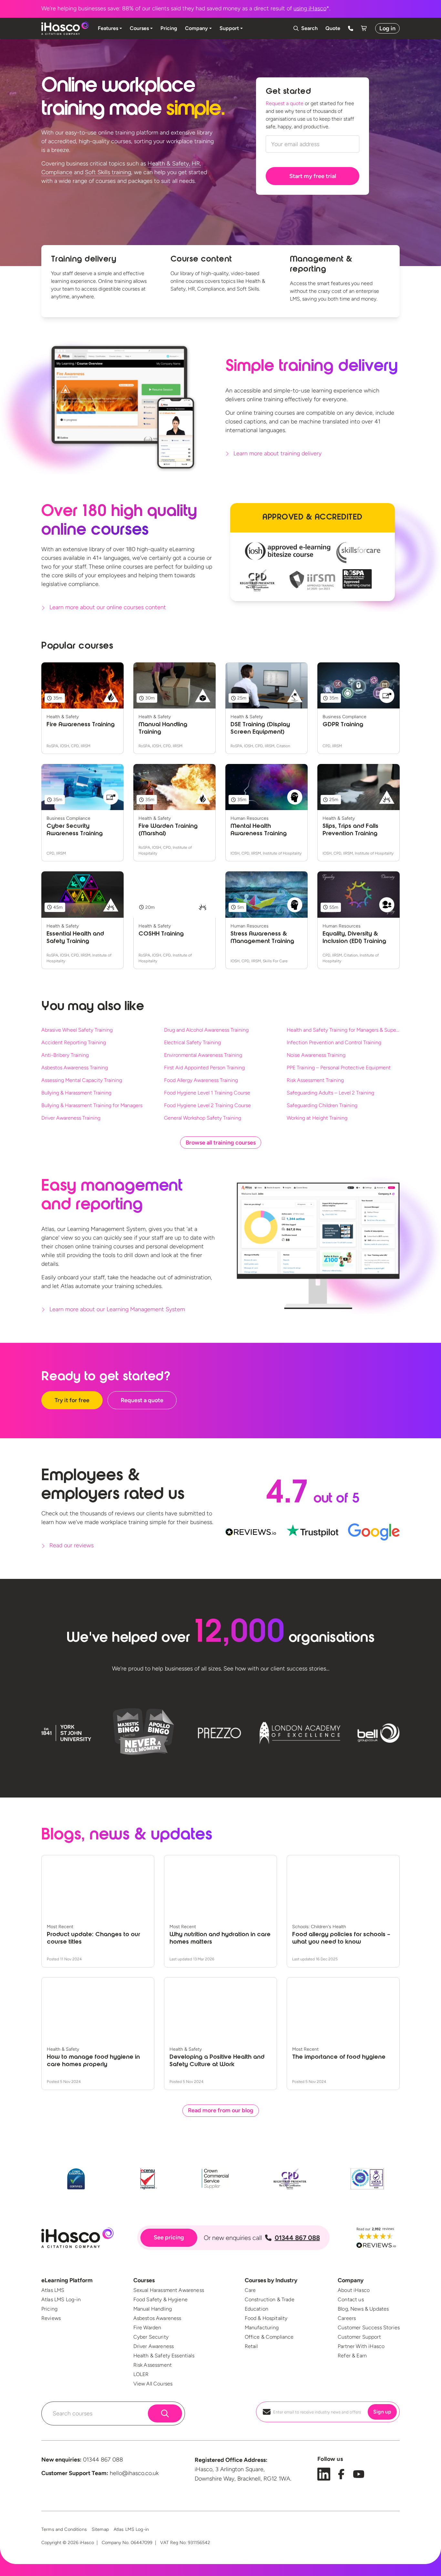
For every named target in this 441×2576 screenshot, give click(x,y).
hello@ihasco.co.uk (134, 2473)
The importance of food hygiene (338, 2057)
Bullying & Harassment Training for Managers (91, 1105)
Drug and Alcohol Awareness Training (206, 1030)
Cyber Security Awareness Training (74, 830)
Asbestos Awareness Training (74, 1068)
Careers (347, 2318)
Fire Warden (147, 2327)
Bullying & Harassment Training (76, 1093)
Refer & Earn (352, 2356)
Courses (144, 2280)
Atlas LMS (52, 2290)
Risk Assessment (152, 2365)
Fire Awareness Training (80, 724)
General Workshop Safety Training (202, 1118)
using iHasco (309, 8)
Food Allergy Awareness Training (201, 1080)
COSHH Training (161, 934)
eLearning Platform (67, 2280)
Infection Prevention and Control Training (334, 1042)
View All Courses (153, 2384)
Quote (332, 28)
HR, (196, 163)
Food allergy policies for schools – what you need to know (341, 1938)
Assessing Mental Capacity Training (81, 1080)
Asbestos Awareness (157, 2318)
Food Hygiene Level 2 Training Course (207, 1105)
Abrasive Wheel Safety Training (77, 1030)
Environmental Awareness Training (203, 1055)
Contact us (351, 2299)
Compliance (56, 172)
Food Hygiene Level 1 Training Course (207, 1093)
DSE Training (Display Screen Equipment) (260, 728)
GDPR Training (343, 724)
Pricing (49, 2309)
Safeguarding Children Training (322, 1105)
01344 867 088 (297, 2238)
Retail (251, 2346)
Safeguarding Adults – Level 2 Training (330, 1093)
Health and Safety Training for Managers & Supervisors (343, 1030)
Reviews (51, 2318)
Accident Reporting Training (73, 1042)
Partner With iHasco (361, 2346)
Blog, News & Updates (363, 2309)
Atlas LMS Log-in (61, 2299)
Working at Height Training (317, 1118)
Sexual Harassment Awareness (168, 2290)
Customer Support (359, 2337)
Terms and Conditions (64, 2529)
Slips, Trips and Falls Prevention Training (350, 830)
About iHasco (354, 2290)
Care (250, 2290)
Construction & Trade (269, 2299)
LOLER (141, 2374)
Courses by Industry (271, 2280)
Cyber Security (151, 2337)
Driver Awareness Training (70, 1118)
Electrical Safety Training (192, 1042)
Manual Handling (152, 2309)
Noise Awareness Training (316, 1055)
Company (351, 2280)
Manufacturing (262, 2327)
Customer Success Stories (369, 2327)
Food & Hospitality (266, 2318)
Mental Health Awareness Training (259, 830)
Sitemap (100, 2529)
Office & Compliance (269, 2337)
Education (256, 2309)
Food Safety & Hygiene (160, 2299)
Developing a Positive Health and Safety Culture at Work (216, 2061)
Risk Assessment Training (315, 1080)
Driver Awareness (153, 2346)
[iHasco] (65, 28)
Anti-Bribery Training (65, 1055)
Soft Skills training (108, 172)
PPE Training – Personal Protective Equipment (339, 1068)
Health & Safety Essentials (163, 2356)
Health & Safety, (169, 163)
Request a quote (284, 103)
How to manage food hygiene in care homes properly (93, 2061)
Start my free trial (312, 176)
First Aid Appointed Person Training (204, 1068)
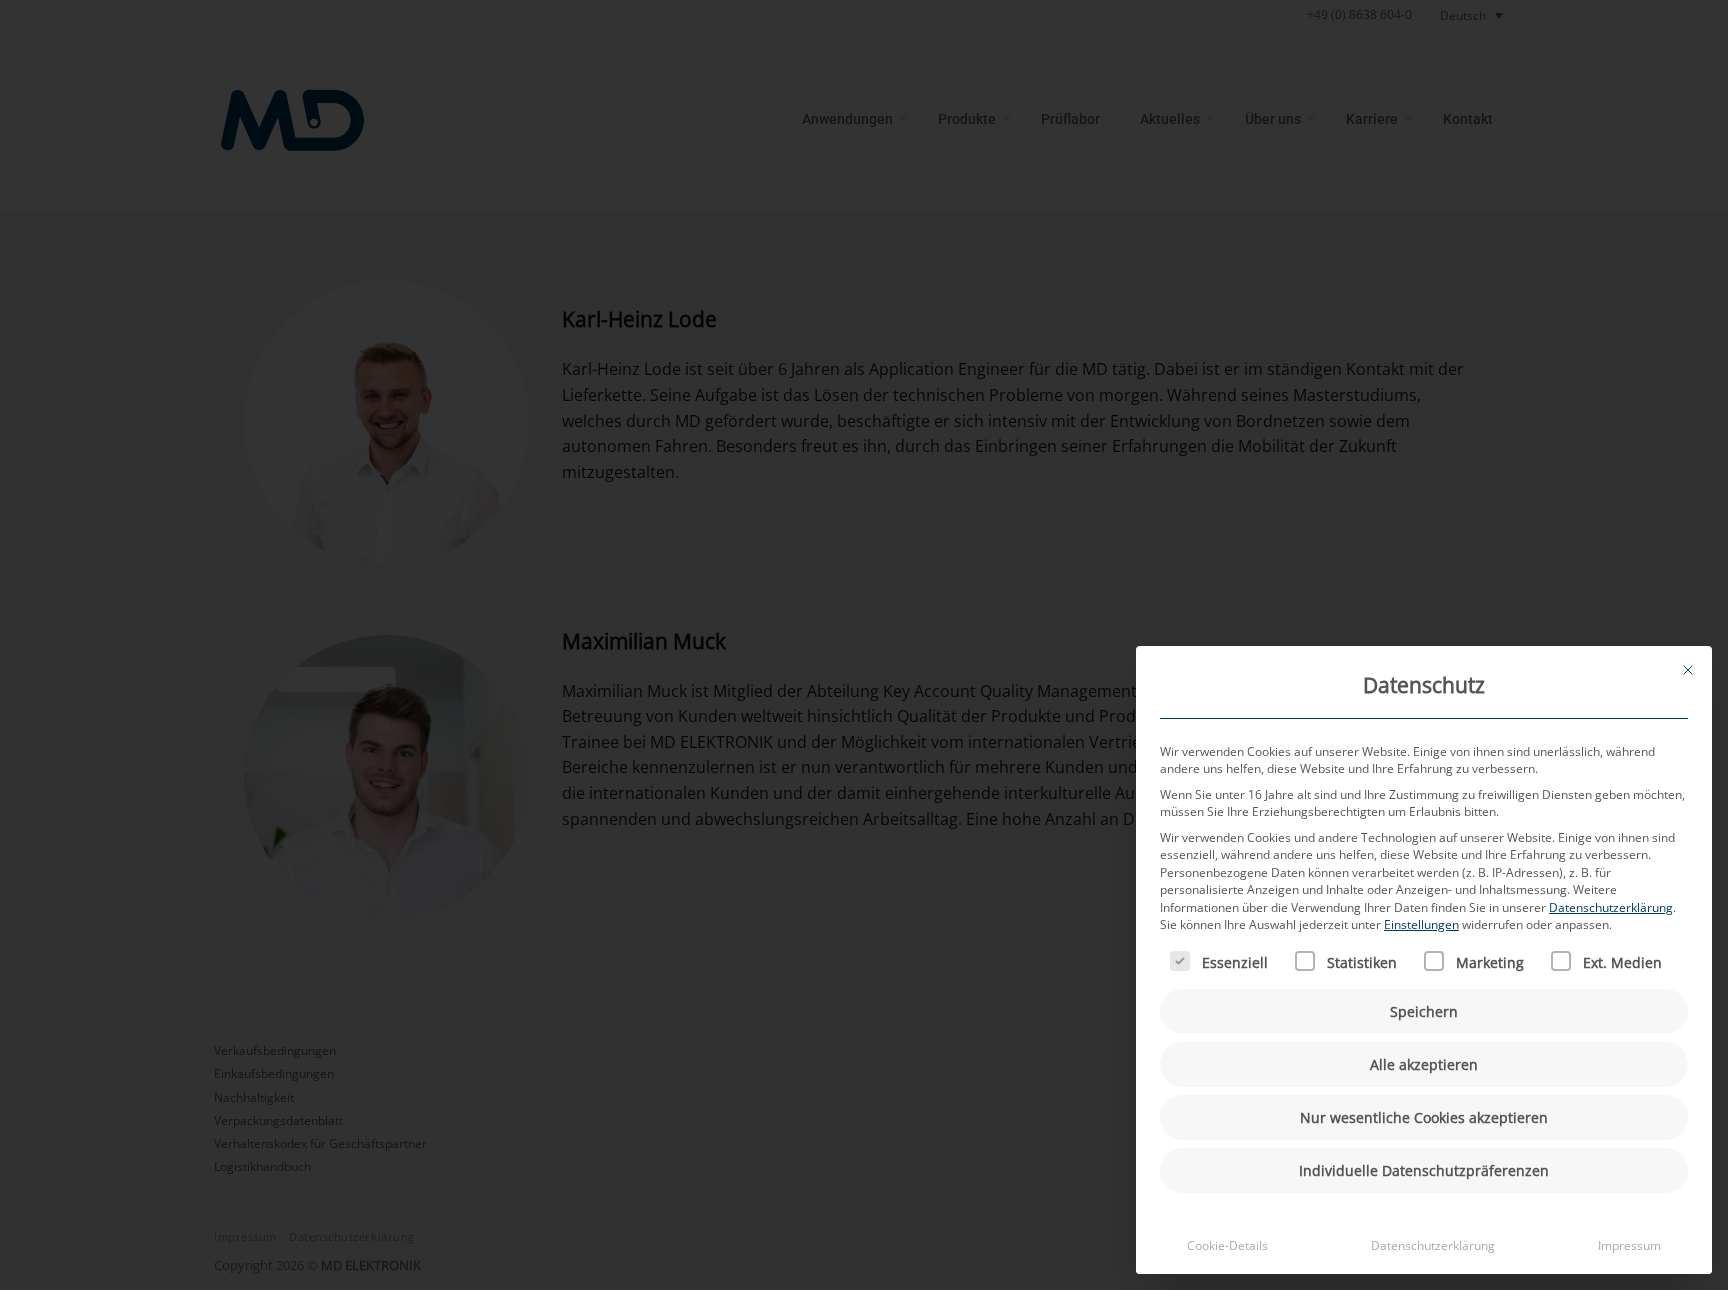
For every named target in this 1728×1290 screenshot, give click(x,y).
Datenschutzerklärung (1611, 907)
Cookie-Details (1227, 1245)
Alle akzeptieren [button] (1424, 1064)
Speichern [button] (1424, 1011)
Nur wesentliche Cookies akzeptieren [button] (1424, 1117)
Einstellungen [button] (1421, 924)
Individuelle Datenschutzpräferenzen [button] (1424, 1170)
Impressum (1629, 1245)
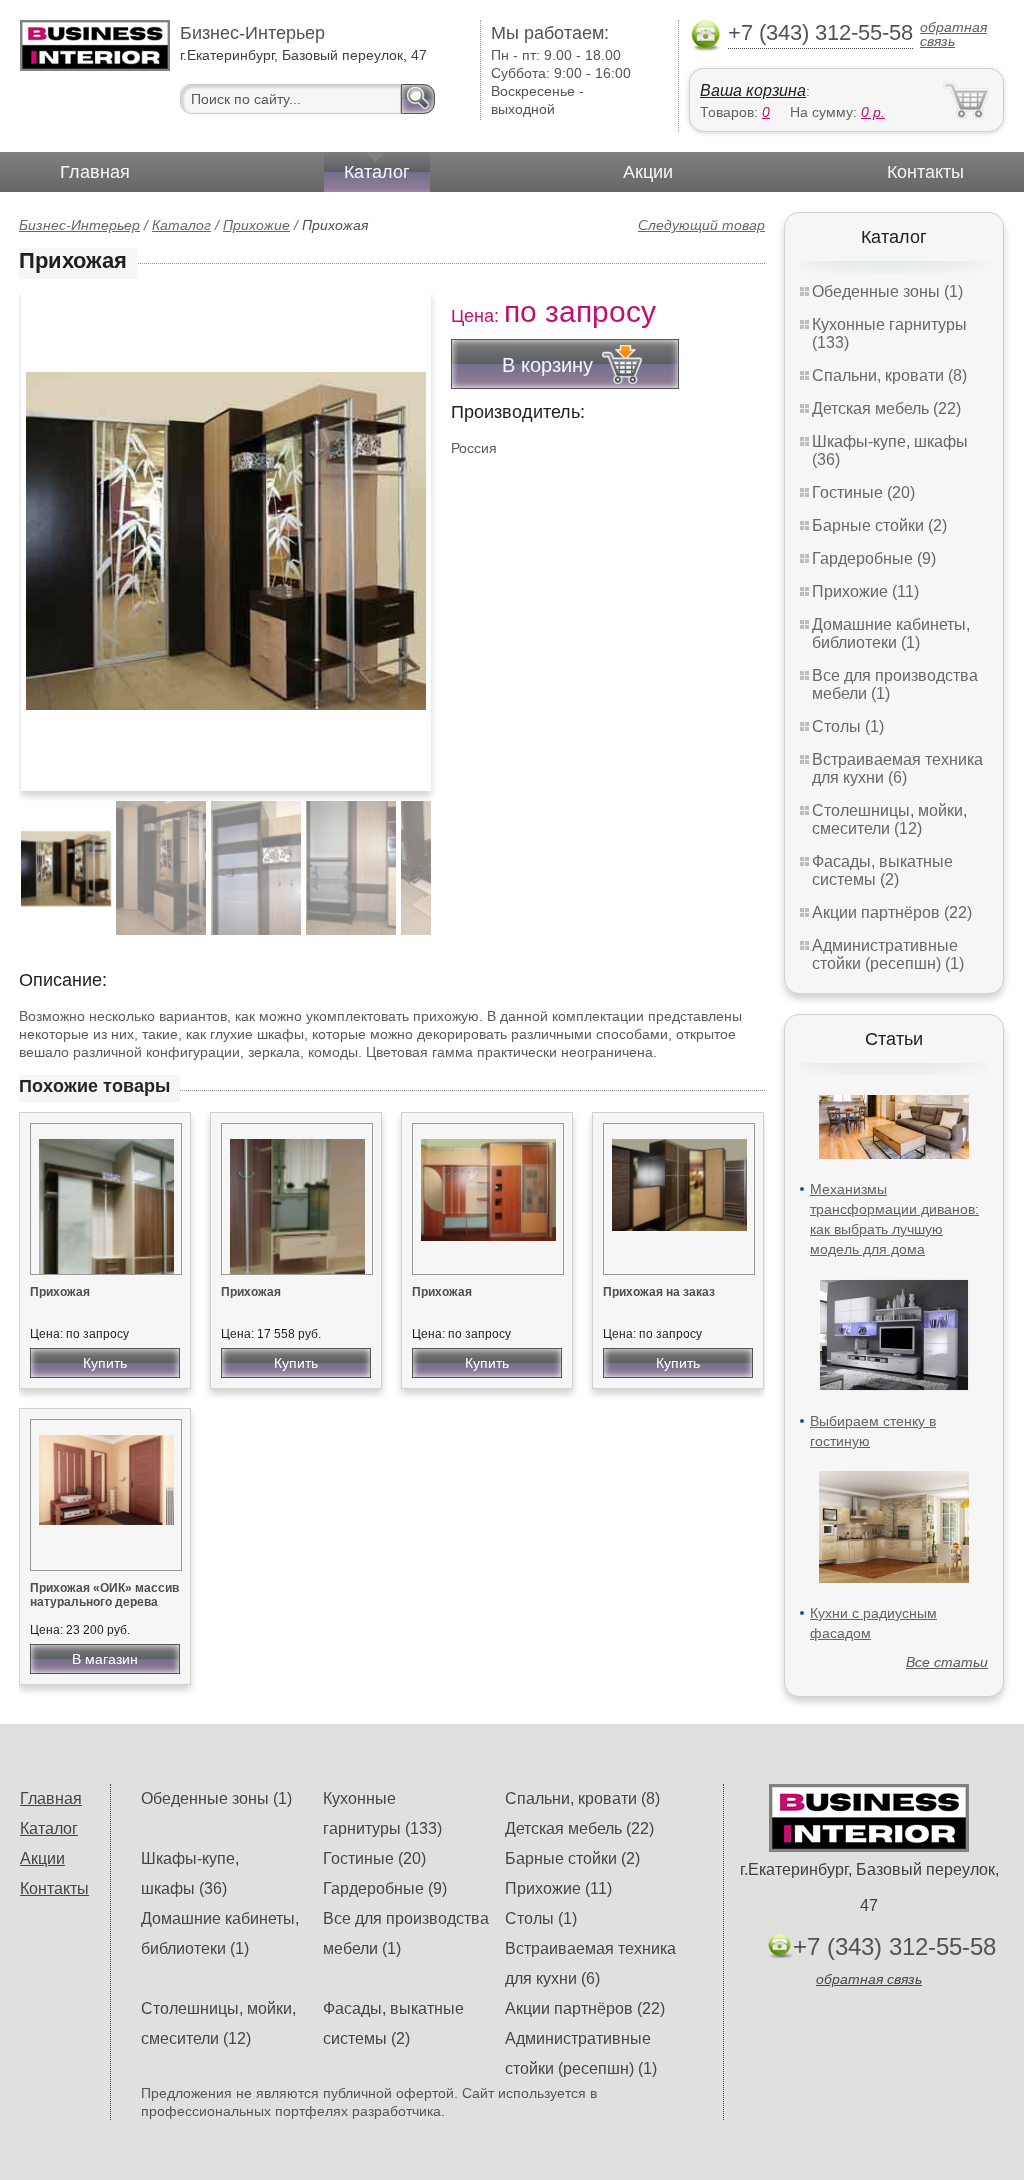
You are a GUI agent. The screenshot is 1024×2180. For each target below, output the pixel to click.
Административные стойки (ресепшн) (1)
□ □ □ □
Copy out, in full, each line above that has the word "give" in it.

For every named target in this 441×2576 screenshot, give click(x,y).
For every named target in this 1728×1290 screenshot, give click(x,y).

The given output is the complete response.